The object isn't to make art, it's to be in that wonderful state which makes art inevitable

--- painter Robert Henri, quoted passim, couldn't find source

 “The object isn't to make art, it's to be in that wonderful state which makes art inevitable.”



Monday, January 29, 2024

we control nothing but we influence everything

--- Brian Klaas, political scientist, in conversation with Russ Roberts on the Econtalk podcast, episode If Life Is Random, Is It Meaningless? (with Brian Klaas), Jan 22, 2024, about his book Fluke.

From the transcript:

But it's also something where it's derived from a sense, for me at least, that, if the world is intertwined in this way and if our lives can be swayed by forces seen and unseen, sometimes random, sometimes small, we have a little bit less control than we think we do. Right? And, I think we're sold this world where, like, you are in control. Right? So, the self-help industry is basically an industry that tells you, 'It's your fault you're not happy, because here's the recipe to being happy and wealthy and so on.' And, the world just doesn't work that way.

And I think it lets us off the hook a little bit.

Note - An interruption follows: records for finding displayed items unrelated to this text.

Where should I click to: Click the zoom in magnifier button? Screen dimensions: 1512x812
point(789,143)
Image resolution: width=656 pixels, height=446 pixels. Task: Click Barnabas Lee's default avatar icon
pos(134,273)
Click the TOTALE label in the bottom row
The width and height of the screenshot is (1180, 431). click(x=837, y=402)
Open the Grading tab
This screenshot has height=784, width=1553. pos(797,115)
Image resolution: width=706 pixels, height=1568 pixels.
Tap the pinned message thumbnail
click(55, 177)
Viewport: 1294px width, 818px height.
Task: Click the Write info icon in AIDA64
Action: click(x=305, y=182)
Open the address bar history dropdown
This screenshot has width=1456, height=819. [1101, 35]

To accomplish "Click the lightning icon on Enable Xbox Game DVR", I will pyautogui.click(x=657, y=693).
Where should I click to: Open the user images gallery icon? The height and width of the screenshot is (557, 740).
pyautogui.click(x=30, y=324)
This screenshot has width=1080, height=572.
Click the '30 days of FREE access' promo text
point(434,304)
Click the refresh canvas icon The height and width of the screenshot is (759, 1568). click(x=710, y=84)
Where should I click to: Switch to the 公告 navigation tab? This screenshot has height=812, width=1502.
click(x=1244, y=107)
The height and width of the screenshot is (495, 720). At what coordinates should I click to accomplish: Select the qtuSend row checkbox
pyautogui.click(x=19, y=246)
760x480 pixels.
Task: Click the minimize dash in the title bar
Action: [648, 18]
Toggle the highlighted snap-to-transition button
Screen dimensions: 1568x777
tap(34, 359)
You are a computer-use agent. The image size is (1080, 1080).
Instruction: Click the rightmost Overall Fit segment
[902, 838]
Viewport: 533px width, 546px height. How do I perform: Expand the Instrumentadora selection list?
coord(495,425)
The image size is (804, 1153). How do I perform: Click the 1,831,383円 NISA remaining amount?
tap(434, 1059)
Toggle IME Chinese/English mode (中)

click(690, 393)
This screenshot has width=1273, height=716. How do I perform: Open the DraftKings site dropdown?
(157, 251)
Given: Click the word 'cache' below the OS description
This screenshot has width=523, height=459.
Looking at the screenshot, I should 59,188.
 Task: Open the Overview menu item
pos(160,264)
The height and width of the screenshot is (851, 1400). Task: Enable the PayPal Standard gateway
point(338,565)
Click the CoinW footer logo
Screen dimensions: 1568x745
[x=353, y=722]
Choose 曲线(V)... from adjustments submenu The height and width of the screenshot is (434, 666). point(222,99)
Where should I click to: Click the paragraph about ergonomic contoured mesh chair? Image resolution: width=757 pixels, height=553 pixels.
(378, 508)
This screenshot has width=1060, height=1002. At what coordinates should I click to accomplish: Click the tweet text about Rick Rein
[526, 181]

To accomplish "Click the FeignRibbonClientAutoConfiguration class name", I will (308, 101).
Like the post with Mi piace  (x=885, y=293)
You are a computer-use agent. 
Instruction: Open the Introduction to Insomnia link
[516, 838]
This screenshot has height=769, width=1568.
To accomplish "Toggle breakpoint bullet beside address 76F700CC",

I think that's the other aspect of this that I find helpful, is--I repeatedly use this quote, and it's sort of this idea that we control nothing but we influence everything. And, when you start to think about it that way, combined with the aspects of what you just read, I think it lets humanity sort of be a little bit messy and be a little bit imperfect. And it's okay.

Thursday, January 11, 2024

[Better] to pretend that these books already exist, and then to offer a résumé, a commentary.

--- Jose Luis Borges, Prologue to The Garden of Forking Paths, in Ficciones, edited and with an introduction by Anthony Kerrigan, Grove Press (New York), (1941, 1962:15)

The composition of vast books is a laborious and impoverishing extravagance. To go on for five hundred pages developing an idea whose perfect oral exposition is possible in a few minutes! A better course of procedure is to pretend that these books already exist, and then to offer a résumé, a commentary.

 





Wednesday, January 03, 2024

What is presented as a list of unimpeachable virtues and laudable goals is in practice a web of contradictions

 --- A.O. Scott, in The Word That Undid Claudine Gay, New York Times, Jan 3, 2024

Excerpt

“These last weeks,” Dr. Gay writes, “have helped make clear the work we need to do to build that future — to combat bias and hate in all its forms, to create a learning environment in which we respect each other’s dignity and treat one another with compassion, and to affirm our enduring commitment to open inquiry and free expression in the pursuit of truth.” This sentence echoes the Harvard Corporation’s gusty roster of commitments, improving the syntax and the prose rhythm. Those infinitives stack up nicely. It sounds like a lot of work, but how can anyone be against any of it?

The real question, though, is how one institution can be for all of it. Is this work the university is really equipped to do? Combating bias may involve constraining open inquiry; free expression is not always respectful or compassionate. The pursuit of truth may outrun everything else. This cascade of noble imperatives can be read descriptively, as a diagnosis of the causes of campus turmoil. What is presented as a list of unimpeachable virtues and laudable goals is in practice a web of contradictions.


Dr. Claudine Gay at a Hanukkah candle-lighting ceremony in Harvard Yard in December 2023.